Debezium Features
Debezium is a set of source connectors for Apache Kafka Connect. Each connector ingests changes from a different database by using that database’s features for change data capture (CDC). Unlike other approaches, such as polling or dual writes, log-based CDC as implemented by Debezium:
Ensures that all data changes are captured.
Produces change events with a very low delay while avoiding increased CPU usage required for frequent polling. For example, for MySQL or PostgreSQL, the delay is in the millisecond range.
Requires no changes to your data model, such as a “Last Updated” column.
Can capture deletes.
Can capture old record state and additional metadata such as transaction ID and causing query, depending on the database’s capabilities and configuration.
Five Advantages of Log-Based Change Data Capture is a blog post that provides more details.
Debezium connectors capture data changes with a range of related capabilities and options:
Snapshots: optionally, an initial snapshot of a database’s current state can be taken if a connector is started and not all logs still exist. Typically, this is the case when the database has been running for some time and has discarded trannsaction logs that are no longer needed for transaction recovery or replication. There are different modes for performing snapshots.
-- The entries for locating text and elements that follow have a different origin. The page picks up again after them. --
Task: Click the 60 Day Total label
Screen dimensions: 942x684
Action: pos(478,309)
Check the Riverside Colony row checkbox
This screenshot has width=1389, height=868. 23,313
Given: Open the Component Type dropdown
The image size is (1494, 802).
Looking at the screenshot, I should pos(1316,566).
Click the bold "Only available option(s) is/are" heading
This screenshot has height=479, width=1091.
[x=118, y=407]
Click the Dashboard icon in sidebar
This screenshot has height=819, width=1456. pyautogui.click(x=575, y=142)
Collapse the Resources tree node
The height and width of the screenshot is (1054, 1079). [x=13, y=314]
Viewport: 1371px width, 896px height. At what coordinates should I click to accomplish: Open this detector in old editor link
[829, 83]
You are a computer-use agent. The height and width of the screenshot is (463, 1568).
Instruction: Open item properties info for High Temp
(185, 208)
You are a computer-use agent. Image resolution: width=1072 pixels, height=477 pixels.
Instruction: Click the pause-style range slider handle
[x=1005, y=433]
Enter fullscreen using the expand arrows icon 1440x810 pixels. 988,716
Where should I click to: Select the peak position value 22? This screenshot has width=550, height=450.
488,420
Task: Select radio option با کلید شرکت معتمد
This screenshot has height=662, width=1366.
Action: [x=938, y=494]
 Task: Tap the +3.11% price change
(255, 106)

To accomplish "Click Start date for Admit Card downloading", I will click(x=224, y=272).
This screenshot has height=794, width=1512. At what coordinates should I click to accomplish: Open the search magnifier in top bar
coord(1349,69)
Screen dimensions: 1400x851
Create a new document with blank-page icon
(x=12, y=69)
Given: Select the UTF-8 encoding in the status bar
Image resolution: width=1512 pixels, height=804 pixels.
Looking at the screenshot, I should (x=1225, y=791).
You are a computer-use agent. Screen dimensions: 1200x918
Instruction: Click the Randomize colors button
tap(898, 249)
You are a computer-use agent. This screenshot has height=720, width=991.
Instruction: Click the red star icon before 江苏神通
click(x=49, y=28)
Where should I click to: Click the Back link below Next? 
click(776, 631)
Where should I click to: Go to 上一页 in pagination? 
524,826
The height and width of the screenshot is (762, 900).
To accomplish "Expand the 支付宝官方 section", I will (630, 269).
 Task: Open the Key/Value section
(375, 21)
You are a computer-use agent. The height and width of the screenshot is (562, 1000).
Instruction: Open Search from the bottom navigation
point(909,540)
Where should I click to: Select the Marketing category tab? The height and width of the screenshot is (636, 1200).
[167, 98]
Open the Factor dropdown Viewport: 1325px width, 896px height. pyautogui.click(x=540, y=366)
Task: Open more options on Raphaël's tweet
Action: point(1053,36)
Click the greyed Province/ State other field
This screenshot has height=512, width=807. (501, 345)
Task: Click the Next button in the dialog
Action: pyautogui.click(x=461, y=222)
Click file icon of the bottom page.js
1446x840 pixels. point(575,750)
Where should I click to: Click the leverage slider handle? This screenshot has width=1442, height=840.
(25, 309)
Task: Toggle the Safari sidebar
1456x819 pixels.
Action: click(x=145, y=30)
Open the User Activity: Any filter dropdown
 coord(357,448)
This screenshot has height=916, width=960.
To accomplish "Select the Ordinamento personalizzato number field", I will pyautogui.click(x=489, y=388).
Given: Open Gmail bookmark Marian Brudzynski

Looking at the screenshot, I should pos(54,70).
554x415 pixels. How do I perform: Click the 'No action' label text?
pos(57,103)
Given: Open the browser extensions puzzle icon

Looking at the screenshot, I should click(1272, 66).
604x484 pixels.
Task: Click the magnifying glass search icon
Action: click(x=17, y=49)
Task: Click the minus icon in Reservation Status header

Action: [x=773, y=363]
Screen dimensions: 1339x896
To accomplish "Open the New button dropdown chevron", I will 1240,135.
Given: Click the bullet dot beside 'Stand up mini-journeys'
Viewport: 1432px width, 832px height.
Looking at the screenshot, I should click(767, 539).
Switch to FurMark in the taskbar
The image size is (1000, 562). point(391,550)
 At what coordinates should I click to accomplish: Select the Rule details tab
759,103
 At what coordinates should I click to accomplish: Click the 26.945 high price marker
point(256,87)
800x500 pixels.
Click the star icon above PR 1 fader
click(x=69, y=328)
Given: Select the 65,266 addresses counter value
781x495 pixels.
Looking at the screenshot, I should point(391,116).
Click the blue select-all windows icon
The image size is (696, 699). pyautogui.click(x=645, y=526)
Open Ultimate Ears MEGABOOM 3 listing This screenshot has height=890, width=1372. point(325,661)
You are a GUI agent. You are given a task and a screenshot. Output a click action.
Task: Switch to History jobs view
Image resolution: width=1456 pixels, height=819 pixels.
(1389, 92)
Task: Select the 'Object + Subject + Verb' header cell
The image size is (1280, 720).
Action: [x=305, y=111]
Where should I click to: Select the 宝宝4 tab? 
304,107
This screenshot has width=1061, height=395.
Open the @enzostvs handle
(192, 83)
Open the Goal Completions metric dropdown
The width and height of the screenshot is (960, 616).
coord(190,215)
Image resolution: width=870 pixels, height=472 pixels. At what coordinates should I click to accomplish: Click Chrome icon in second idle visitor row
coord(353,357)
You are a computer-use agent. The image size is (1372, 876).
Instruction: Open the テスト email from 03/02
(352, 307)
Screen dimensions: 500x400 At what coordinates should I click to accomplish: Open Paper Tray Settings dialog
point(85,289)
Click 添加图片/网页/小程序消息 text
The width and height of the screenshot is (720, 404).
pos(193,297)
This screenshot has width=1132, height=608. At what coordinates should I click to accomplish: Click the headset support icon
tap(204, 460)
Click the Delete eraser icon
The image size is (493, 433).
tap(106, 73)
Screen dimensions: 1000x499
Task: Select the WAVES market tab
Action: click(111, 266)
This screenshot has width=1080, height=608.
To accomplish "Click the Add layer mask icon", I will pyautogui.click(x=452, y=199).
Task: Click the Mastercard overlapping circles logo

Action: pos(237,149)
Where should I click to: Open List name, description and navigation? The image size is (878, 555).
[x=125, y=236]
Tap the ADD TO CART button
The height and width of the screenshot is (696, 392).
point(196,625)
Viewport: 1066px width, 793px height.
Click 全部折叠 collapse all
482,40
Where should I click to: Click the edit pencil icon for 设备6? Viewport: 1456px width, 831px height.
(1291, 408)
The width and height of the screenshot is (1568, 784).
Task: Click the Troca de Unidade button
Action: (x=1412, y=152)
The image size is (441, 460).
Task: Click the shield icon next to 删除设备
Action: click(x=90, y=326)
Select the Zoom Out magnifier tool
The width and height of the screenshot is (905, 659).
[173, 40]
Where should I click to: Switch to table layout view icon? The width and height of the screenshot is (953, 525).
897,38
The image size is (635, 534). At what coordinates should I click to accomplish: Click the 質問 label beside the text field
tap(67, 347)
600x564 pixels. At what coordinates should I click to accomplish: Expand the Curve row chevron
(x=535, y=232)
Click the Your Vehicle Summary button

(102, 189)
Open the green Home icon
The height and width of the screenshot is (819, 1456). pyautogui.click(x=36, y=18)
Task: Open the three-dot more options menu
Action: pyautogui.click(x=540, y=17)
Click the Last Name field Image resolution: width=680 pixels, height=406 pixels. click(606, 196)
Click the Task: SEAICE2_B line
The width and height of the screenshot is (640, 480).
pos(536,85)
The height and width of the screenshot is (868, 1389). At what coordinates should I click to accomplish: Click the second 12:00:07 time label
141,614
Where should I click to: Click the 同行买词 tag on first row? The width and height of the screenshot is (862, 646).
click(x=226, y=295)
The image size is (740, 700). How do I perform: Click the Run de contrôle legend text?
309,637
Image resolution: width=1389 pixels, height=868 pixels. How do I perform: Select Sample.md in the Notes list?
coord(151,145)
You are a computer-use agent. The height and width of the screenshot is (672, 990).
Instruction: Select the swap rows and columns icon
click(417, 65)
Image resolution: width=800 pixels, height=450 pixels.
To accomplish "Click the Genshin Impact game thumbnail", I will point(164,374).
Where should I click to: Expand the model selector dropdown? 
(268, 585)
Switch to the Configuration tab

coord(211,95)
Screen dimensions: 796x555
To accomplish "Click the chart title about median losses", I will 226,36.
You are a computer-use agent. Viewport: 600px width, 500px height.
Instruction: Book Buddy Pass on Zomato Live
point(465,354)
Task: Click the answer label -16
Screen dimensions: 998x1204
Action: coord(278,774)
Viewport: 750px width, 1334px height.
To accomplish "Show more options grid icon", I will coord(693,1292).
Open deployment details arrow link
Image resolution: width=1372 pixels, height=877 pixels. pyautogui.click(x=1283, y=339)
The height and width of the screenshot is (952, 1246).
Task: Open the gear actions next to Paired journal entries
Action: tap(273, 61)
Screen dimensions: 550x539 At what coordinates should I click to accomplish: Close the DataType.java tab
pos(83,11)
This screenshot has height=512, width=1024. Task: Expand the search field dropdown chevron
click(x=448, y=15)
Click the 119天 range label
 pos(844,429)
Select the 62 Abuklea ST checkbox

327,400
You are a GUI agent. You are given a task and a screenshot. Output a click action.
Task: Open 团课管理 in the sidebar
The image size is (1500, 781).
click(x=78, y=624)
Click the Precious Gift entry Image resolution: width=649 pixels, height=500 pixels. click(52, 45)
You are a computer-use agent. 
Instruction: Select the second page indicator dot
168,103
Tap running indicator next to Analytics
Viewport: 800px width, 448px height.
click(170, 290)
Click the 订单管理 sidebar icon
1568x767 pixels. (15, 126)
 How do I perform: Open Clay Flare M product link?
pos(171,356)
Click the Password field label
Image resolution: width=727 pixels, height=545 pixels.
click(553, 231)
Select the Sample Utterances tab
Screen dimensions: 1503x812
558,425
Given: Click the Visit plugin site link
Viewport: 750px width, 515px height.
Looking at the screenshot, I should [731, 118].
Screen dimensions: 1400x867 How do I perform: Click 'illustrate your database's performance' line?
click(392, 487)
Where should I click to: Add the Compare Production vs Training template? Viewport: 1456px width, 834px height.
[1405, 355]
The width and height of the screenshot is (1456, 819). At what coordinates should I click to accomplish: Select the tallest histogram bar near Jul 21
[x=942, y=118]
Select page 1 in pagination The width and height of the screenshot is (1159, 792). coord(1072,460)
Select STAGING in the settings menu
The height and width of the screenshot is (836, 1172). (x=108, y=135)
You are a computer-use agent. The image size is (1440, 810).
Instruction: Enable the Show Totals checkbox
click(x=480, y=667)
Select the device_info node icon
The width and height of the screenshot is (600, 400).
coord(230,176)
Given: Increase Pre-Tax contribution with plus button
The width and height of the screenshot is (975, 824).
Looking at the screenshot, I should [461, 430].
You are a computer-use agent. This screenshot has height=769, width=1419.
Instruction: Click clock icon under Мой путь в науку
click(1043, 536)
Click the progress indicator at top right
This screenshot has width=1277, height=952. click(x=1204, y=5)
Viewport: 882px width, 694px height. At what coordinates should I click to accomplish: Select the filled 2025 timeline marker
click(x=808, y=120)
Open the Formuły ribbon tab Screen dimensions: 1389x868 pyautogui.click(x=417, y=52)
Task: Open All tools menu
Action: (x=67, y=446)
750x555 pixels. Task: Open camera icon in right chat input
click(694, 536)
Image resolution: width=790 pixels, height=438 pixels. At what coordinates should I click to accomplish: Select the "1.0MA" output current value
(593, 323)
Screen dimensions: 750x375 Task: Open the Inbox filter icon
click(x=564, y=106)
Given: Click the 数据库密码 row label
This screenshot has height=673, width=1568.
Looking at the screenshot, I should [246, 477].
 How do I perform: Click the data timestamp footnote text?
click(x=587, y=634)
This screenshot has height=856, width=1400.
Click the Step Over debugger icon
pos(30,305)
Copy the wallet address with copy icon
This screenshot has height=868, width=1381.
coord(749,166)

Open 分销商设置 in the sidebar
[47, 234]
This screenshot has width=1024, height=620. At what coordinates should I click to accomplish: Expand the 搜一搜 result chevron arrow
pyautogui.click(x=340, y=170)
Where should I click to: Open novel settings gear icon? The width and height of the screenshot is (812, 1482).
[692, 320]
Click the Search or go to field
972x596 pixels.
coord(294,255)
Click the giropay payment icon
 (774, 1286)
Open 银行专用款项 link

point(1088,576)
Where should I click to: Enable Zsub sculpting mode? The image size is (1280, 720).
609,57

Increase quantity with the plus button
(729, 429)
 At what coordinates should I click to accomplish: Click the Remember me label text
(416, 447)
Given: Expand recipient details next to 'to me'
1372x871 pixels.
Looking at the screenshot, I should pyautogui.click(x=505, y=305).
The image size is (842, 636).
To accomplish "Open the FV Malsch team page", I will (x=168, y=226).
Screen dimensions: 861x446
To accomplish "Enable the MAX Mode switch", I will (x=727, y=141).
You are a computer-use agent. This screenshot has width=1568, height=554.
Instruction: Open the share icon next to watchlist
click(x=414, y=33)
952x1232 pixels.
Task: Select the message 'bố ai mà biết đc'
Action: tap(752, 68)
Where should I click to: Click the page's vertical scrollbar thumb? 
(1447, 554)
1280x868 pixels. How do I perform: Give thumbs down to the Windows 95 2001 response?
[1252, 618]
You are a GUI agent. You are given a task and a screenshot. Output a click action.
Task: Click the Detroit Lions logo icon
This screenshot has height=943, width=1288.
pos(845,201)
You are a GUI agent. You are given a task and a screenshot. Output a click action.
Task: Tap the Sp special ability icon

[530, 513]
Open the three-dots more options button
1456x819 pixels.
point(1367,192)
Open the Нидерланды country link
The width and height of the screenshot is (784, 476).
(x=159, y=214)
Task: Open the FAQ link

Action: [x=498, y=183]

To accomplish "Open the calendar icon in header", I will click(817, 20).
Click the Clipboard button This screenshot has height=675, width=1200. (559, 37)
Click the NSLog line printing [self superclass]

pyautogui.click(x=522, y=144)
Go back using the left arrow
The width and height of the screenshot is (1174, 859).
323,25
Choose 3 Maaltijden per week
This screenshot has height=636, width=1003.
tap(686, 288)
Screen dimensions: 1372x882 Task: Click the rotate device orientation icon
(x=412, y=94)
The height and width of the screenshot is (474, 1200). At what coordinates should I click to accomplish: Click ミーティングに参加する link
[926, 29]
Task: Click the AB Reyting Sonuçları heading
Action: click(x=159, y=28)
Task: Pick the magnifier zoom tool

See the documentation for the connector that you are using.
Filters: you can configure the set of captured schemas, tables and columns with include/exclude list filters.
Masking: the values from specific columns can be masked, for example, when they contain sensitive data.
Monitoring: most connectors can be monitored by using JMX.
Ready-to-use message transformations for:
Extraction of new record state for relational connectors and for the MongoDB connector
Routing of events from a transactional outbox table
See the connector documentation for a list of all supported databases and detailed information about the features and configuration options of each connector.